▸ **TO DO**:
a) Answer these questions about the text on Islam and Sabika:
(i) In what year did Islam and Sabika arrive in Turkey?
(ii) What language did Islam learn?
(iii) To which city did Sabika travel to find work?
b) Return the part of the text on Islam and Sabika from "Islam and Sabika" to "in the shadows.", word for word.

▸ **DOCUMENT SECTION**:
Islam and Sabika grew up in Raqqa, a province captured in 2014 by militants from the Islamic State. They arrived in Turkey in 2018, staying together at times; by the start of this year, both had seen their closest relatives move abroad.
“Emotionally, I was the closest person he had left,” Islam said.
Like many Syrians, Islam learned Turkish but at times he wished that he hadn’t — now it was impossible to ignore the racist comments that spread across his social media. “It was almost a curse,” he thought.
For the two friends, even the kimlik came to feel like a trap. It required them to stay in the province where they were registered, even though the jobs there had long since dried up. Sabika was one of many who traveled to Istanbul anyway to find work and live in the shadows.

▸ **EXCERPTED DATA**:
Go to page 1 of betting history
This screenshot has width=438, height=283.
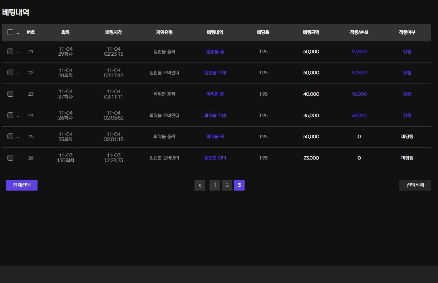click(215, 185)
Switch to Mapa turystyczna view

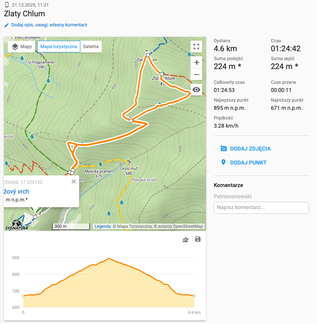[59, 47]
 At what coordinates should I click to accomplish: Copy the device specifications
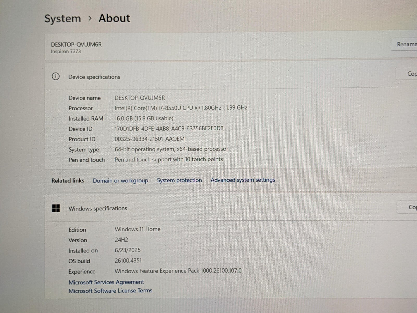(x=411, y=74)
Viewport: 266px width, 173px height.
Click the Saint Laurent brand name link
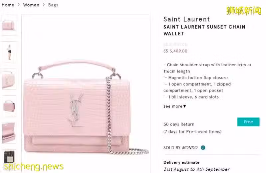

▸ **SOLUTIONS BELOW**:
a)
(i) 2018
(ii) Turkish
(iii) Istanbul

b)
Islam and Sabika grew up in Raqqa, a province captured in 2014 by militants from the Islamic State. They arrived in Turkey in 2018, staying together at times; by the start of this year, both had seen their closest relatives move abroad.
“Emotionally, I was the closest person he had left,” Islam said.
Like many Syrians, Islam learned Turkish but at times he wished that he hadn’t — now it was impossible to ignore the racist comments that spread across his social media. “It was almost a curse,” he thought.
For the two friends, even the kimlik came to feel like a trap. It required them to stay in the province where they were registered, even though the jobs there had long since dried up. Sabika was one of many who traveled to Istanbul anyway to find work and live in the shadows.